- Title Screen
- Directed by: Jacques-Louis Mahé
- Written by: Atelier Mahé
- Produced by: Jacques-Louis Mahé
- Starring: Michel Duc-Goninaz Raymond Schwartz Gaston Waringhien
- Release date: 1964 (France);
- Country: France
- Language: Esperanto

= Angoroj =

1964 French feature film in Esperanto

Angoroj (Agonies) is a 1964 film. It is the first feature film to be produced entirely in Esperanto. It was directed and produced by Jacques-Louis Mahé, a friend of Raymond Schwartz who, under the pseudonym 'Lorjak', had previously produced a silent Esperanto publicity film before World War II titled Antaŭen! (Onwards!).

== Overview ==
At the start of the 1960s, Mahé, a professional photographic and cinematic expert, invested in the production of the first fictional film in Esperanto. Using a scenario by Mahé himself, the actors of the Internacia Arta Teatro (International Arts Theatre) presented a crime story, set in the Parisian periphery of petty thieves and cheats.
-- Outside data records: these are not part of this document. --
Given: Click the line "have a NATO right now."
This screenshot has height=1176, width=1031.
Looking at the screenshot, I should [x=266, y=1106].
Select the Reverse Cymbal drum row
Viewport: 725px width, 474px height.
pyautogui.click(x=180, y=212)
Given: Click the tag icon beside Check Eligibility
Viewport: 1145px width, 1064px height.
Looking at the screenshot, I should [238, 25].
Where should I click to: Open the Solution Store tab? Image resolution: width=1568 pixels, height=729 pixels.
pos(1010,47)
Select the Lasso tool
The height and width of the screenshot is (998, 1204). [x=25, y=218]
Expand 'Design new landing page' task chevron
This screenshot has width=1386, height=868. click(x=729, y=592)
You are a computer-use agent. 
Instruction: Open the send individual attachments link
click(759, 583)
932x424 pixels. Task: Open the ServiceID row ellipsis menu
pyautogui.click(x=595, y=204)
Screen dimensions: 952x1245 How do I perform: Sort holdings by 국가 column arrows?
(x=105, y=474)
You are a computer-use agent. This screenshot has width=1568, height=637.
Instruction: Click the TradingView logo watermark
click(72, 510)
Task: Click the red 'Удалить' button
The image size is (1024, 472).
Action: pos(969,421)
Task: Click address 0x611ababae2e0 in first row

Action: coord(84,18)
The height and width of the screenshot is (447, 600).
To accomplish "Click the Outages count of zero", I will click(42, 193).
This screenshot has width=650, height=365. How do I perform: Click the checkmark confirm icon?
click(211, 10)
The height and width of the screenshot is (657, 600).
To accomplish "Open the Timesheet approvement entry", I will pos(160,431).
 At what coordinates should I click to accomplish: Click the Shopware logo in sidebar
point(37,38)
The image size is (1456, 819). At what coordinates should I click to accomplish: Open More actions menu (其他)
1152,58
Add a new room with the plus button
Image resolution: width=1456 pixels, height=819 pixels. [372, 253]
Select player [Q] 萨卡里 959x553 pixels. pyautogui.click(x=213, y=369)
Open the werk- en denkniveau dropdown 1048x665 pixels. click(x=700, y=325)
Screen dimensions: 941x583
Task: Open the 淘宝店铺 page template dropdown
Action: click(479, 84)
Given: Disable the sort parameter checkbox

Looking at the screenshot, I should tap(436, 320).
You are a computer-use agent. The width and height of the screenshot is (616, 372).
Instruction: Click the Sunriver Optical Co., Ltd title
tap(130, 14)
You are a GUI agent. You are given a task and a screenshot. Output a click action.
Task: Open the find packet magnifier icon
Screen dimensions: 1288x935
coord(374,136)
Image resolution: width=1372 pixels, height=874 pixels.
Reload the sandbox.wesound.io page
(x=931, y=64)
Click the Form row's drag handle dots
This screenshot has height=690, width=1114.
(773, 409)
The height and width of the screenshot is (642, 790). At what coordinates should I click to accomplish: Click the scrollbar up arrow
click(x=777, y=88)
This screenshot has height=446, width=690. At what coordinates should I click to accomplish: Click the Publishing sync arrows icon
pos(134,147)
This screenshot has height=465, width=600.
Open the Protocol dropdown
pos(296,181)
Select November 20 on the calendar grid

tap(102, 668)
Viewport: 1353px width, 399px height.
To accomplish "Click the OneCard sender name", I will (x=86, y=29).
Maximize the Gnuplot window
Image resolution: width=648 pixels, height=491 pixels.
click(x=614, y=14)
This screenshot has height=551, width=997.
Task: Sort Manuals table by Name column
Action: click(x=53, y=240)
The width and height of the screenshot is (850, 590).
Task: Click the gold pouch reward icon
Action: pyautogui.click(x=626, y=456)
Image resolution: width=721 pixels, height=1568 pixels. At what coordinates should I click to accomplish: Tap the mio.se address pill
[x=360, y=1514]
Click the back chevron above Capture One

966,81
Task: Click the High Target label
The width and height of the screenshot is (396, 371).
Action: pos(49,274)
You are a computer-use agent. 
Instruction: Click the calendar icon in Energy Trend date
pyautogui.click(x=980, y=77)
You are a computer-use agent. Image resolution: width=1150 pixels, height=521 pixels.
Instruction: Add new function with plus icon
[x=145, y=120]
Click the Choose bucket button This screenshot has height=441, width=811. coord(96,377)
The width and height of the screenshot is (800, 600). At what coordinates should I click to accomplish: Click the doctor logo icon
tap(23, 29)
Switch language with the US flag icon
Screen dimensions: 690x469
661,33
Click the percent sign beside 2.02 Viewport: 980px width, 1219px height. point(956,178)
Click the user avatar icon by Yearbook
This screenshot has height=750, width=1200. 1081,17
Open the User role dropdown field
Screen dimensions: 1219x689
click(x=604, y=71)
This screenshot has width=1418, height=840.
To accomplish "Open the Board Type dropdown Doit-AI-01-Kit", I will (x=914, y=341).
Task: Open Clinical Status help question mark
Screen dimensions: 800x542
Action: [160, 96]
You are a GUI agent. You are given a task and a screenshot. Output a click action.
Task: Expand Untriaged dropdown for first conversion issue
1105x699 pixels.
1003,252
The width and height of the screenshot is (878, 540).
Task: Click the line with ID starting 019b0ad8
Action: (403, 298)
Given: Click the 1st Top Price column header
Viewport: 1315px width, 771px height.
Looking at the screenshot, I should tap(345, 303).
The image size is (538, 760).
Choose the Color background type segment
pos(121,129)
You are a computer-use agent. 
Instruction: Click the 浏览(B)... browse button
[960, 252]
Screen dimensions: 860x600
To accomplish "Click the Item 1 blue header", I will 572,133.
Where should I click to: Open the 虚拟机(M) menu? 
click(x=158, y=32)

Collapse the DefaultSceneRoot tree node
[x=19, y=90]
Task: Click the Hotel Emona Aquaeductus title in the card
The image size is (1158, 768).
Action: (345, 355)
Other notable people who played parts in the film included Schwartz (the commissioner), Gaston Waringhien (the voice-over) and many from the environs of the contemporary Paris, including Michel Duc-Goninaz.

== Production ==
The film was produced from 1963 to 1964, but the market did not react favourably. Mahé, who lost a large sum of money, accused Universala Esperanto-Asocio of a boycott. At the highest point of his depression, he destroyed almost all copies: only two remain (acquired eventually by the Château de Grésillon and the British Esperanto Association, both already used) as well as the original, which LF-koop (Kooperativo de Literatura Foiro) rescued in 1991, distributing a 61-minute videotape.